═════ Given data

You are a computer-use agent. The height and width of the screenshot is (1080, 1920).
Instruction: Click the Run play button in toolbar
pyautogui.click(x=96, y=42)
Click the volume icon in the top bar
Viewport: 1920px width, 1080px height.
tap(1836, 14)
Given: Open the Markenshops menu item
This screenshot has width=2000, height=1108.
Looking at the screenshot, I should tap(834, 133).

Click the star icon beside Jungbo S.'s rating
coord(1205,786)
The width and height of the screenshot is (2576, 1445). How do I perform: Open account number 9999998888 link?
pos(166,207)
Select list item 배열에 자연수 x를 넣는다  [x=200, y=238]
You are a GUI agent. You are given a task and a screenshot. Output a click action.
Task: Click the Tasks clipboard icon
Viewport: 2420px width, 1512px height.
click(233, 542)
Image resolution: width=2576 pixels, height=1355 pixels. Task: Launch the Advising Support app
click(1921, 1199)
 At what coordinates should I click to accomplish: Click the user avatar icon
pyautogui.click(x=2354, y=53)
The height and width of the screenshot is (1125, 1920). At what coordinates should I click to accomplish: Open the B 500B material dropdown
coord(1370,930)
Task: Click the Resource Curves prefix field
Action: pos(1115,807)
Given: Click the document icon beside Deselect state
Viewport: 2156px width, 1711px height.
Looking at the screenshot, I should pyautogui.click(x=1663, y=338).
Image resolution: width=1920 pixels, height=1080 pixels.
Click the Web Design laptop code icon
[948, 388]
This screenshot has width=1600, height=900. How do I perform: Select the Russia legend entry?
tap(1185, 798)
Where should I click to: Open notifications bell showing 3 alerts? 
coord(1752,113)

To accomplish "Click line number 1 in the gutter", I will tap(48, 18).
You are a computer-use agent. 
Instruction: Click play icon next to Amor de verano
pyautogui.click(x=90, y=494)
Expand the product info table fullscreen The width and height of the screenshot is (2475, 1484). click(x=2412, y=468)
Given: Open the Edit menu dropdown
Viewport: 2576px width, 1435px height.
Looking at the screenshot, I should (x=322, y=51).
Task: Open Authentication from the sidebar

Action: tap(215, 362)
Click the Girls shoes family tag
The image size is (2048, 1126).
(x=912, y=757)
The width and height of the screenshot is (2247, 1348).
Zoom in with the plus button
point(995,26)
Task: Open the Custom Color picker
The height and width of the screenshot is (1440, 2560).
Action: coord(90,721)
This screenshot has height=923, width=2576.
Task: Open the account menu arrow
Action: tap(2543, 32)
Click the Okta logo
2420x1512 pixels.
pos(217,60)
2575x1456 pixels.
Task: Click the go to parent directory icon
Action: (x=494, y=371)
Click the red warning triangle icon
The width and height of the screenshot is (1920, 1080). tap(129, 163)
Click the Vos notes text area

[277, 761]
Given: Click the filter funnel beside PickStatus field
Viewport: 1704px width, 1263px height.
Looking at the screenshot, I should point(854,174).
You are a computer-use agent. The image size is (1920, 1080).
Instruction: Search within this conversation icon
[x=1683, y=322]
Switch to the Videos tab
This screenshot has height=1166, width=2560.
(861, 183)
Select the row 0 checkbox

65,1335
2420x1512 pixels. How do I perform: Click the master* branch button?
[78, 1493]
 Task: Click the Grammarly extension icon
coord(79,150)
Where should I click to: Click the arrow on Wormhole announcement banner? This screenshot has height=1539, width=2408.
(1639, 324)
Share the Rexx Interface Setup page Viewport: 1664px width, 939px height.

══════════

→ **Instructions to follow**:
Using the listing above, pick out each line that contains the word "agent", then copy it.

→ **Solution to this task**:
You are a computer-use agent. The height and width of the screenshot is (1080, 1920).
You are a GUI agent. You are given a task and a screenshot. Output a click action.
You are a computer-use agent. 
You are a computer-use agent. The image size is (1920, 1080).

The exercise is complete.